Enterprise Service Bus, at least the ones that aren’t selling snake oil, are based on messaging and are the complete opposite of real-time. Frameworks like NServiceBus, Apache Camel, MassTransit, and so on, focus primarily on asynchronous messaging, which means eventual consistency. What this means, which is paradoxical to some, is that it’s very fast and generally easier to maintain, but you risk physical or sometimes logical inconsistencies between services. There’s no point in adopting one of these if you don’t have or plan on building a Service-Oriented Architecture in which services all function independently and without the need for any shared data.
I’m not really sure which of these you want. Many programmers and most non-technical managers say they want real-time integration, but when they really stop to analyze the problem and the business, it turns out that the SLA is far more forgiving than that. For one thing, a user’s response time is going to be measured in seconds, so really, who cares if things are inconsistent for a half-second? That only really matters in things like medical equipment or automated trading systems. Moreover, optimistic concurrency has been around forever and it’s usually “good enough” for most applications – in other words, you can allow things to become inconsistent 1% of the time because you know that 99% of the time they’ll be fine, and for that troublesome 1% you can push the decision back to the user to resolve it.

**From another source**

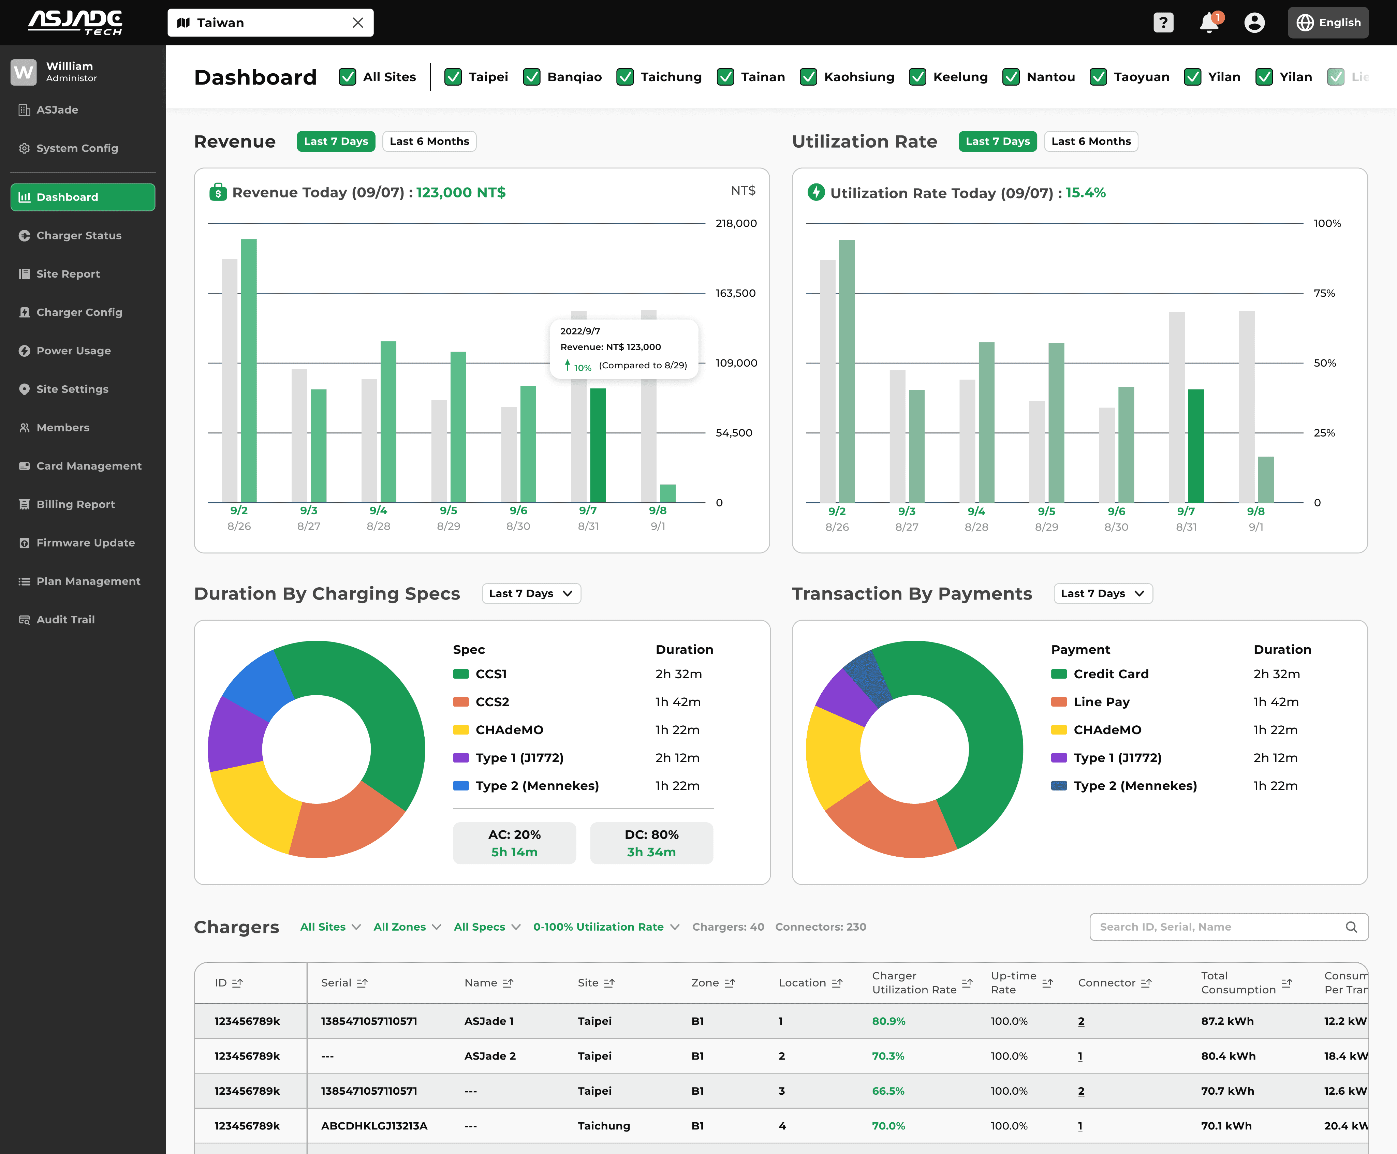Switch Revenue chart to Last 6 Months
This screenshot has height=1154, width=1397.
pos(429,141)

So, think about what you really need and choose accordingly. ESBs and SOAs are great if you have a solid understanding of the business and stakeholders willing to cooperate. They also require a lot of effort in the analysis and design areas, so if you want a pure infrastructure solution, better to go with a commercial replication tool (or, I suppose, an open-source one if you find one that does everything you need). Only if you’re a highly-specialized sector that requires realtime distributed consistency should you even consider a broker-based solution; it’s almost never the right choice.
Whether you choice REST, SOAP, AMQP, Protocol Buffers or some other type of messaging is almost entirely irrelevant to your choice of architecture. Those are just TLAs (well, FLAs) used to describe formats. You can use almost any format with almost any architecture. Worry about the architecture first, then choose a format based on how well-supported it is within that architecture and how familiar your team is with it.
Edit: Since you asked for a list of questions to ask, here are mine:
- How fast does it need to be?
- Does it really need to be real time?
- Does it really really need to be real time?
- Are you sure it needs to be real time?
- What would happen if it isn’t real time?
- What’s the cost or risk associated with whatever those bad things are?
- What’s the minimum interval you would consider to be real time?
- What research is that interval based on?
- How was that research validated?
- Are you really willing to pay 10x as much in development and maintenance in order to have real time consistency?